• Problem details:
Lay out the lines below, from the one containing "Given: Click the" through the end of the lines, as a two-column CSV headed instruction and answer. Each row should pair what is asked with its given answer, each in one quoted field with line breaks turned into spaces and the pictures left out.

• Supplied records:

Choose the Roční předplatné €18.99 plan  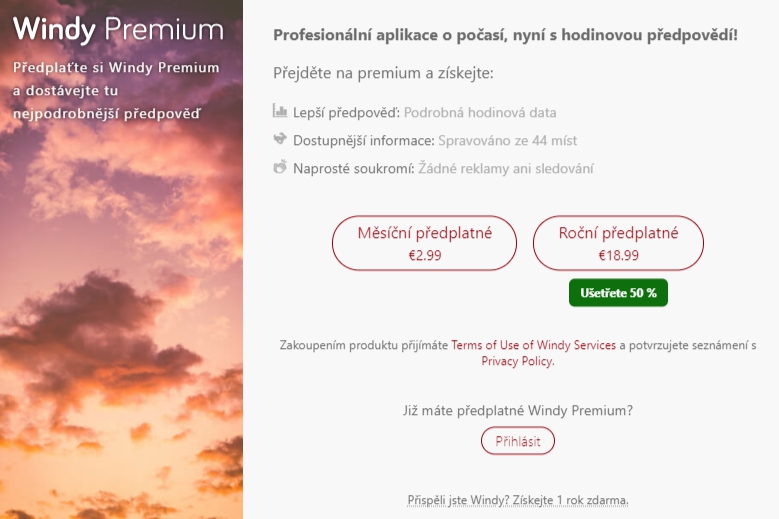tap(618, 243)
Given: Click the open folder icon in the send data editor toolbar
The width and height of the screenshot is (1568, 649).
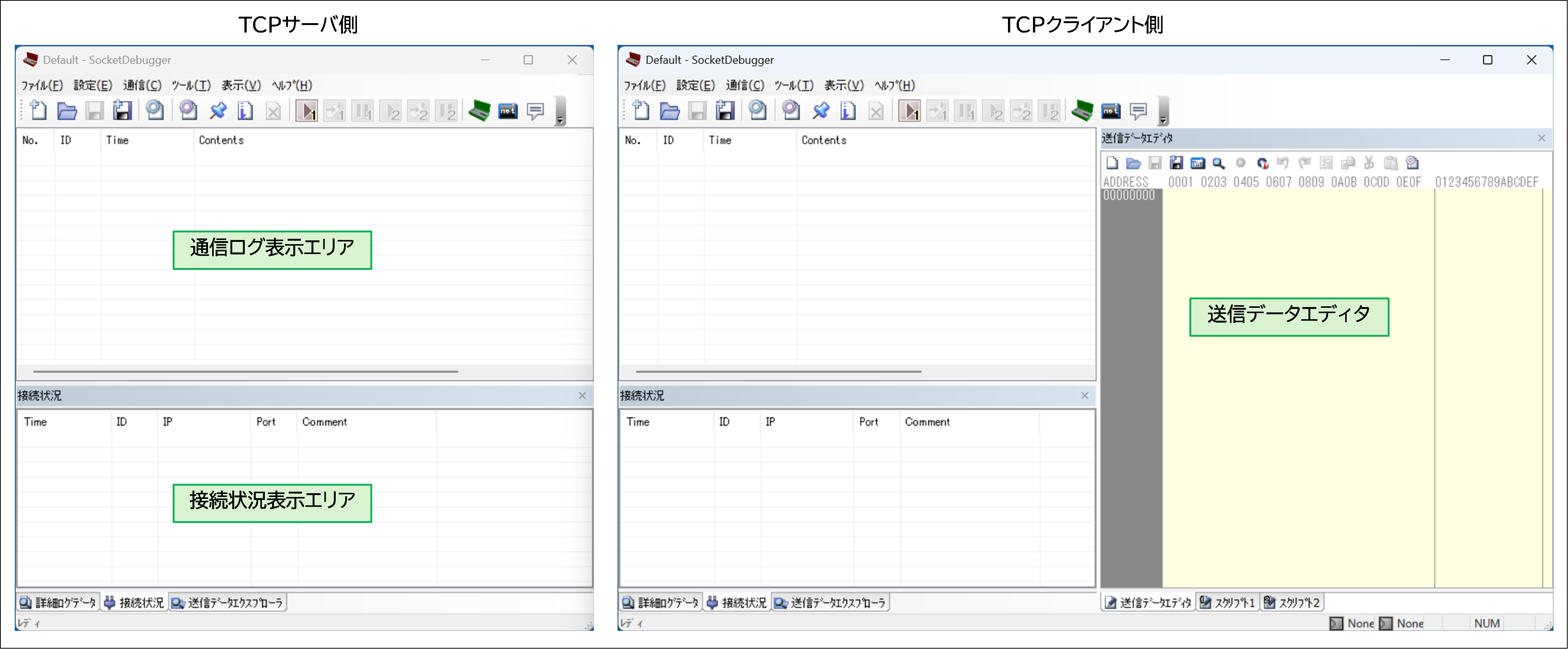Looking at the screenshot, I should 1133,163.
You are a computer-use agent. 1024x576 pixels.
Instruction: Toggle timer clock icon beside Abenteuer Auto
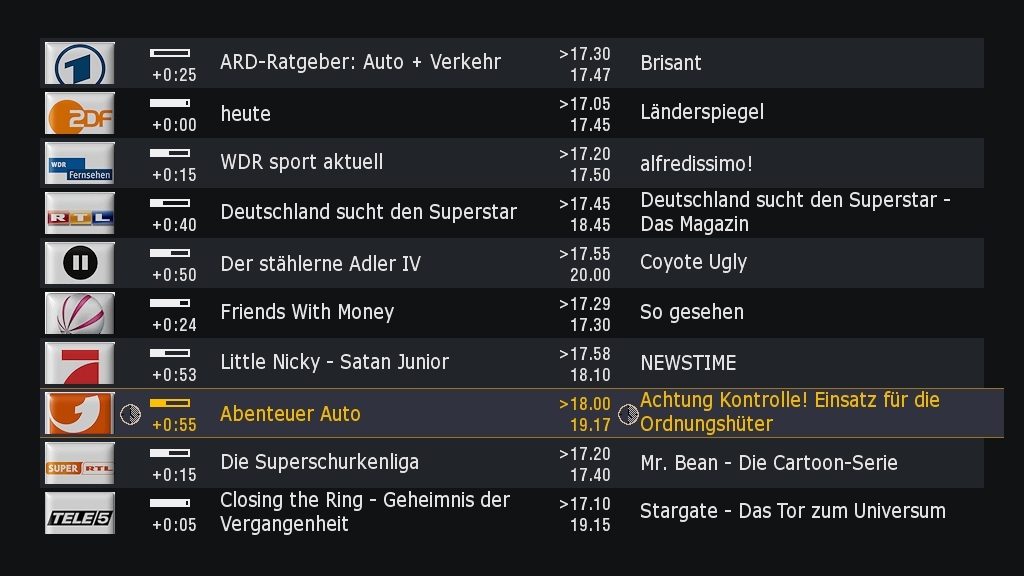pos(131,414)
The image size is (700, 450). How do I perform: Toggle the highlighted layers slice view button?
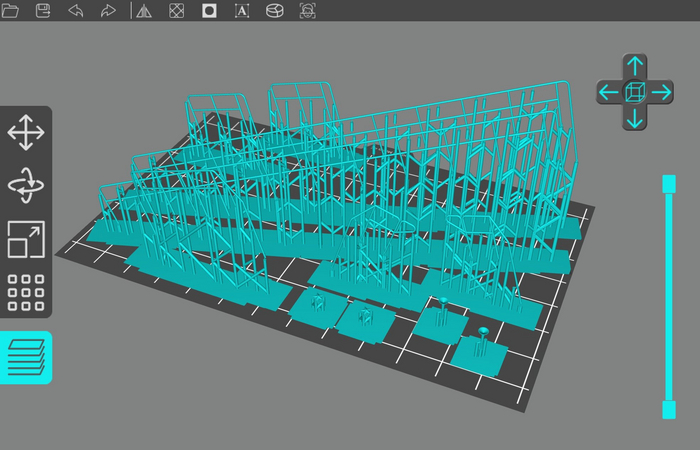[25, 358]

• The output:
instruction,answer
"Given: Click the open folder icon in the send data editor toolbar The width and height of the screenshot is (1568, 649).","Looking at the screenshot, I should 1133,163."
"You are a computer-use agent. 1024x576 pixels. Instruction: Toggle timer clock icon beside Abenteuer Auto","pos(131,414)"
"The image size is (700, 450). How do I perform: Toggle the highlighted layers slice view button?","[25, 358]"